DATA TO EXAMINE

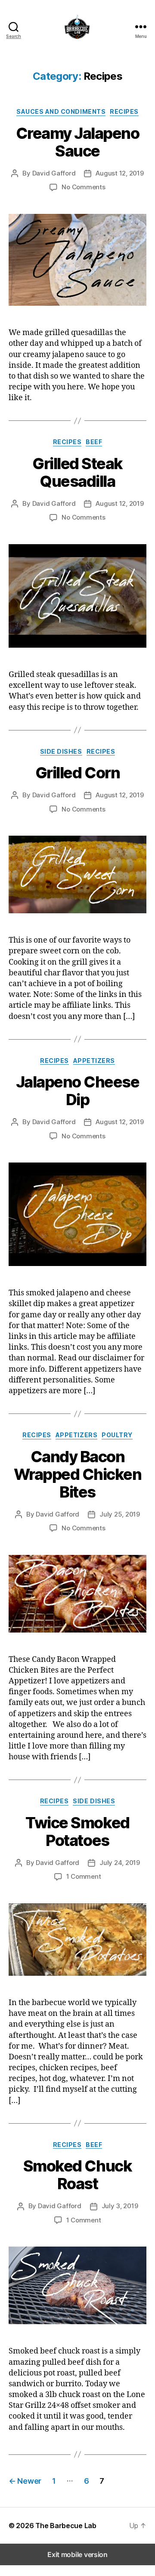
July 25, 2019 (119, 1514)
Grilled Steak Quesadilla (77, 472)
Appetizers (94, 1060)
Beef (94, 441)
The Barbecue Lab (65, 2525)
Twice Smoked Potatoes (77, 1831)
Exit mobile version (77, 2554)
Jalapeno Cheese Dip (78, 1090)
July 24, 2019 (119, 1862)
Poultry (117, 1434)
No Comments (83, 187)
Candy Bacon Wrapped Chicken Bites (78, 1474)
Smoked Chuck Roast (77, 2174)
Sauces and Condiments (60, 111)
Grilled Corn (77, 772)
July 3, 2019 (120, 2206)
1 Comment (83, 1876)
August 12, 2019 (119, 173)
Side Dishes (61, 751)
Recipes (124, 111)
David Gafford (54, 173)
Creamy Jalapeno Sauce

GOAL OF THE EXERCISE
Retype the lines above without alteration. The first is the one containing "July 3, 2019 (120, 2206)", and the last is the final line of the data.

TASK RESULT
July 3, 2019 (120, 2206)
1 Comment (83, 1876)
August 12, 2019 (119, 173)
Side Dishes (61, 751)
Recipes (124, 111)
David Gafford (54, 173)
Creamy Jalapeno Sauce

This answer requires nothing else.